Superior Court of New Jersey, Appellate Division
Jul 7, 2023
No. A-2262-22 (App. Div. Jul. 7, 2023)

Opinion

A-2262-22

07-07-2023

STATE OF NEW JERSEY, Plaintiff-Respondent, v. ANTONIO PRATTS, Defendant-Appellant.

David Cory Altman, Assistant Deputy Public Defender, argued the cause for appellant (Joseph E. Krakora, Public Defender, attorney; David Cory Altman, of counsel and on the brief). Eric Patrick Vivino, Assistant Prosecutor, argued the cause for respondent (Esther Suarez, Hudson County Prosecutor, attorney; Eric Patrick Vivino, on the brief).


This opinion shall not "constitute precedent or be binding upon any court." Although it is posted on the internet, this opinion is binding only on the parties in the case and its use in other cases is limited.
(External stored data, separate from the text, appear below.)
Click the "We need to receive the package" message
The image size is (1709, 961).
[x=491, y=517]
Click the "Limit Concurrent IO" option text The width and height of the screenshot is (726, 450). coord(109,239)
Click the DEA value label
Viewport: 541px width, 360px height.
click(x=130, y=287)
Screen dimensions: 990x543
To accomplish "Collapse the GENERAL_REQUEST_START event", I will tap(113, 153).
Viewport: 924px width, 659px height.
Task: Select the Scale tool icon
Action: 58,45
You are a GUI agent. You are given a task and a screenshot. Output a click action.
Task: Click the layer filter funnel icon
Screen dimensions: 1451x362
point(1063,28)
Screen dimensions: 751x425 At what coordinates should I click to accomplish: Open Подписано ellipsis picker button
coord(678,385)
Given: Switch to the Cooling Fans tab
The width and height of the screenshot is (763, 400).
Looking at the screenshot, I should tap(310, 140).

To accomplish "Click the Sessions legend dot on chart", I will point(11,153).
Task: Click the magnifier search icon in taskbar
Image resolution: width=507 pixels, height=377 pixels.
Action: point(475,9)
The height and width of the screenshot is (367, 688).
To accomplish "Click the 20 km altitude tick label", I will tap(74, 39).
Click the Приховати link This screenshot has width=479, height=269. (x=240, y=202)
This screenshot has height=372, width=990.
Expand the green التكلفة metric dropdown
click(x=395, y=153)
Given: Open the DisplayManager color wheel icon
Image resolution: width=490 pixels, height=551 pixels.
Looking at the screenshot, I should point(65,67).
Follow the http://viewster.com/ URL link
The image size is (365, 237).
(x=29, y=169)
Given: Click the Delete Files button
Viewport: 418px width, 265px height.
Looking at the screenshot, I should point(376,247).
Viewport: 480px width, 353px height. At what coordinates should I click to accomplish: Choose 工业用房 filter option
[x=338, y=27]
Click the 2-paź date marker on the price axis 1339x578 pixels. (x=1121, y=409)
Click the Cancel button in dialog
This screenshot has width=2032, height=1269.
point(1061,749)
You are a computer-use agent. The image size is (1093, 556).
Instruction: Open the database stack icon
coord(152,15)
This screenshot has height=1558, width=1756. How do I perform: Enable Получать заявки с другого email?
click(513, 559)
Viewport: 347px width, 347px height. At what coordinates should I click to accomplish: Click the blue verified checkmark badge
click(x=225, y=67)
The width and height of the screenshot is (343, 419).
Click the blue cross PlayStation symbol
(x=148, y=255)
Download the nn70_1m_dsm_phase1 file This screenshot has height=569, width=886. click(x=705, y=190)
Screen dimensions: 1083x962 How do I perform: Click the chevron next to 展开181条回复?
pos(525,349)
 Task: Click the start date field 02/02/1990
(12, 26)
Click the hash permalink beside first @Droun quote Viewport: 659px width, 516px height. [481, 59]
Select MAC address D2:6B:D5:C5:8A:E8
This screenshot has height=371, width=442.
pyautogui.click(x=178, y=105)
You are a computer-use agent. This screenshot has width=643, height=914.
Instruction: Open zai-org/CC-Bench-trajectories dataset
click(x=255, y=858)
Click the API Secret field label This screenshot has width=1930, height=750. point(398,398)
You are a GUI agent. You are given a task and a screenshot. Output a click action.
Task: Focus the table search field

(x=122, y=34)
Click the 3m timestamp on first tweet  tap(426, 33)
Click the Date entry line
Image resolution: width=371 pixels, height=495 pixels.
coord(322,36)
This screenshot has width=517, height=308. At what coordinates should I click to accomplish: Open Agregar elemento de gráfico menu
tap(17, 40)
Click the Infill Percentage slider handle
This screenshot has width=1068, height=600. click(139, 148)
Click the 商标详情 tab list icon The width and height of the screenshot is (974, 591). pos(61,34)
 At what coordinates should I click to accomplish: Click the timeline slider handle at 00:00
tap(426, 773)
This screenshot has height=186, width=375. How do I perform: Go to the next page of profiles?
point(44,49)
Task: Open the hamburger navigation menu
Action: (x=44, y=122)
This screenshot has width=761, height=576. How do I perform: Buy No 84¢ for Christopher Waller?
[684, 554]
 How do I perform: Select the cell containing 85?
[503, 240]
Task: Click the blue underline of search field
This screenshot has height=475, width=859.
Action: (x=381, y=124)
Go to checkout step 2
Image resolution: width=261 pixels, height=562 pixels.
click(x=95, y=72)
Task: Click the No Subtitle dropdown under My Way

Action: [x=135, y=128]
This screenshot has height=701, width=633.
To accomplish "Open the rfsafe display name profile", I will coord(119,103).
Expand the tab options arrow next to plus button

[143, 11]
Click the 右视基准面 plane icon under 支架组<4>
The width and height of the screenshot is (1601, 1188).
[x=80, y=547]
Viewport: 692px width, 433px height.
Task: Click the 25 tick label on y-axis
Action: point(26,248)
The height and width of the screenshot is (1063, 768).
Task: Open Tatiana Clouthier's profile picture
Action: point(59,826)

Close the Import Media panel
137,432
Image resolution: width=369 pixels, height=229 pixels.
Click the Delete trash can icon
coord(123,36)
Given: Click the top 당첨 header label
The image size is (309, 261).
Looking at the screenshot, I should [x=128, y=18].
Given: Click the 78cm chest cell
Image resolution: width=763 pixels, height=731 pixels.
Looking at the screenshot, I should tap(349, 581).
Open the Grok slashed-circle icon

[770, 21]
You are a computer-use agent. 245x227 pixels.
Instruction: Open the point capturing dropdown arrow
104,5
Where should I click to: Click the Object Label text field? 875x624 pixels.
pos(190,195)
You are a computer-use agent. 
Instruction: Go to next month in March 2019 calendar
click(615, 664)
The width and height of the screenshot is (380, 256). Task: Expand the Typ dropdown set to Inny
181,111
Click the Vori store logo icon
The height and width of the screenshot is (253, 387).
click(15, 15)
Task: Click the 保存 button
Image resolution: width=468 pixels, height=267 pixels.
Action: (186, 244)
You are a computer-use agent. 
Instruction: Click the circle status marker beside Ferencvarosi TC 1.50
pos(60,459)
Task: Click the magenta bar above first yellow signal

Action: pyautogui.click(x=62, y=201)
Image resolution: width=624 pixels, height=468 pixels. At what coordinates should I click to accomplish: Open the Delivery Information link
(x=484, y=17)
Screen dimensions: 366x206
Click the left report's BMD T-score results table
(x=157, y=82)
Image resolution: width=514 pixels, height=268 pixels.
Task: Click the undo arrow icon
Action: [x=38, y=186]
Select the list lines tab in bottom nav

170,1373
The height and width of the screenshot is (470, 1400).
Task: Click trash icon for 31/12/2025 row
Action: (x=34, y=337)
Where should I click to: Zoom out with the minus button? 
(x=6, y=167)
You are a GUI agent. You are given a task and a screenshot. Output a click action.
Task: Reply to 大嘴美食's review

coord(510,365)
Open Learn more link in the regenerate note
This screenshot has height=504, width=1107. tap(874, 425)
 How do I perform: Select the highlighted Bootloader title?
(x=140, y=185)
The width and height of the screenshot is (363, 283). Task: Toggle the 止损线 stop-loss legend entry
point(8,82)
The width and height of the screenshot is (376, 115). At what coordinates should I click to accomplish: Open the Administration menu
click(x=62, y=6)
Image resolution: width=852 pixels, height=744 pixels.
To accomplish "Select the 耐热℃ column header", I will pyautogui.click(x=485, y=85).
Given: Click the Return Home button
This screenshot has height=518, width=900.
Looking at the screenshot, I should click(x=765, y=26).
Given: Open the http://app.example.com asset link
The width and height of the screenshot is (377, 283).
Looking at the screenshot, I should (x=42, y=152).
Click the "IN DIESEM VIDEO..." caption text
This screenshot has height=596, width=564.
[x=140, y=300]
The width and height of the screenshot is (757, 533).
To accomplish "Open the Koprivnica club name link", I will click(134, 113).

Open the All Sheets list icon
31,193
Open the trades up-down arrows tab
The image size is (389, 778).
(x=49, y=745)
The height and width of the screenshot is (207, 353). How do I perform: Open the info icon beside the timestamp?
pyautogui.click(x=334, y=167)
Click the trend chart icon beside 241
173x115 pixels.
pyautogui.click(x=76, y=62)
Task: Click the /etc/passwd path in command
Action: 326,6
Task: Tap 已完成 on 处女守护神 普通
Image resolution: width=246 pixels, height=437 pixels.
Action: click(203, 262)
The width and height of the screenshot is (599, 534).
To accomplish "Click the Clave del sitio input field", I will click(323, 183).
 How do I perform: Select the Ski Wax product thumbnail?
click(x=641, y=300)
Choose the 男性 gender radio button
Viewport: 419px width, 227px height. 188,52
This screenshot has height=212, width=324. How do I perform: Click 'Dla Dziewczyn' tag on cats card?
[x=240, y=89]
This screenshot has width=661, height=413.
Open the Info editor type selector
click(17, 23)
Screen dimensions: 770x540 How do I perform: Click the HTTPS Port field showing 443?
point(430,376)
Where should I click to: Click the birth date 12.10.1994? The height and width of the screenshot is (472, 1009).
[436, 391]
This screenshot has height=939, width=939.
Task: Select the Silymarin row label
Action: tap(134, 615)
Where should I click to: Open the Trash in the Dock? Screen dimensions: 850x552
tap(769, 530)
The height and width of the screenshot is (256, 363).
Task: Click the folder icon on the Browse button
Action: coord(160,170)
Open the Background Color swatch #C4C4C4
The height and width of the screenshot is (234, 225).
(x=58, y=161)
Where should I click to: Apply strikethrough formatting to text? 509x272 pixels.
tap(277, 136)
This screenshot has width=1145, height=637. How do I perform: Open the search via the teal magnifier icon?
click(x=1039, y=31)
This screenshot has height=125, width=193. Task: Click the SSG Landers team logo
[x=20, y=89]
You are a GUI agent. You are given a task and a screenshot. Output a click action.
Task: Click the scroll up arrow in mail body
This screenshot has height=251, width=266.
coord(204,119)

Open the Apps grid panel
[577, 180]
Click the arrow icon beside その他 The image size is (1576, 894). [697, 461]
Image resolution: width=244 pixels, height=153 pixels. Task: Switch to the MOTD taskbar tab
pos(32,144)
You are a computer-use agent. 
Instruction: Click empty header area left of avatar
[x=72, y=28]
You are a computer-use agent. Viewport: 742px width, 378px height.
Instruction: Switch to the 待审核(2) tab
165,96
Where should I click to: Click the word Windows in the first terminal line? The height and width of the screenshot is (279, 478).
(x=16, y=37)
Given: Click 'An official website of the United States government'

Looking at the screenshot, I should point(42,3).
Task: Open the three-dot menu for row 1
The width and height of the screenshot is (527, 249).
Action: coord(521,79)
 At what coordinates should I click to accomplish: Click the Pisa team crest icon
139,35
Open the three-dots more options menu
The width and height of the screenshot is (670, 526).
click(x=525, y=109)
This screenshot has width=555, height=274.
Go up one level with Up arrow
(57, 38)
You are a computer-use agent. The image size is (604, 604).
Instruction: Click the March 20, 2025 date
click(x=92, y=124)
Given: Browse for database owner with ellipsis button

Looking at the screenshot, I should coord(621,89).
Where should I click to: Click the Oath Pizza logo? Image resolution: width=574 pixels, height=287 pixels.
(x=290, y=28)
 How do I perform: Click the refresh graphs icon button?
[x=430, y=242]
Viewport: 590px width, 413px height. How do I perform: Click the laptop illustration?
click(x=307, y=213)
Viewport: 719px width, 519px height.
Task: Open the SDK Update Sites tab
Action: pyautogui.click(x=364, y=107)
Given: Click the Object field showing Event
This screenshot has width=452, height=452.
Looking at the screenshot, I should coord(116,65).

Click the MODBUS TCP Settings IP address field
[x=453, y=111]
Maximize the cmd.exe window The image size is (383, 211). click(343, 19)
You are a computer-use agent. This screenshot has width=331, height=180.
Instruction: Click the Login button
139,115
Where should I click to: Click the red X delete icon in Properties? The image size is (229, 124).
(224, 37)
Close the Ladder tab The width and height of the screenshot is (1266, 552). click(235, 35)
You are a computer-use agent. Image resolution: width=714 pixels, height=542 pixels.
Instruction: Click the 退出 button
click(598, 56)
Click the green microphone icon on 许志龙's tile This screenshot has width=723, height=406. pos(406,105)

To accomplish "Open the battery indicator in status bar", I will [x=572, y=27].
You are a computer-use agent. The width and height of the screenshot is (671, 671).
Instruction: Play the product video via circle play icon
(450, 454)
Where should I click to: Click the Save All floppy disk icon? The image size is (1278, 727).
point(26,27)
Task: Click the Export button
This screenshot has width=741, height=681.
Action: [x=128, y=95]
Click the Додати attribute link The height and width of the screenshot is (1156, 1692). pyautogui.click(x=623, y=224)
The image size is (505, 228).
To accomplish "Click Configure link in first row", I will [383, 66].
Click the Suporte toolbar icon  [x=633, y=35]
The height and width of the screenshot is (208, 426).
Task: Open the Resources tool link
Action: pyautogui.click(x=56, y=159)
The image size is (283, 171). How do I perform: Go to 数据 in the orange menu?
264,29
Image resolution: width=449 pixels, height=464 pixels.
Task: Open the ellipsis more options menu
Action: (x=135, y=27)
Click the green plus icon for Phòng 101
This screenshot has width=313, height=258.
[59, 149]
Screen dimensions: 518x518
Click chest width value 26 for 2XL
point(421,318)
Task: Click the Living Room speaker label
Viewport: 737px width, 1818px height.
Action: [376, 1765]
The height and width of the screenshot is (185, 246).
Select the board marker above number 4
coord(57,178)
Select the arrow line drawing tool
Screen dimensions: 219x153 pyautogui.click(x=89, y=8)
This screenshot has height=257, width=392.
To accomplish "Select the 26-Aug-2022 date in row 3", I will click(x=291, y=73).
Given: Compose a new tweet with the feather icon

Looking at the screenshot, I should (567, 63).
R. 1:36-3.

Argued June 6, 2023

On appeal from an interlocutory order of the Superior Court of New Jersey, Law Division, Hudson County, Indictment No. 22-02-0248.

David Cory Altman, Assistant Deputy Public Defender, argued the cause for appellant (Joseph E. Krakora, Public Defender, attorney; David Cory Altman, of counsel and on the brief).

Eric Patrick Vivino, Assistant Prosecutor, argued the cause for respondent (Esther Suarez, Hudson County Prosecutor, attorney; Eric Patrick Vivino, on the brief).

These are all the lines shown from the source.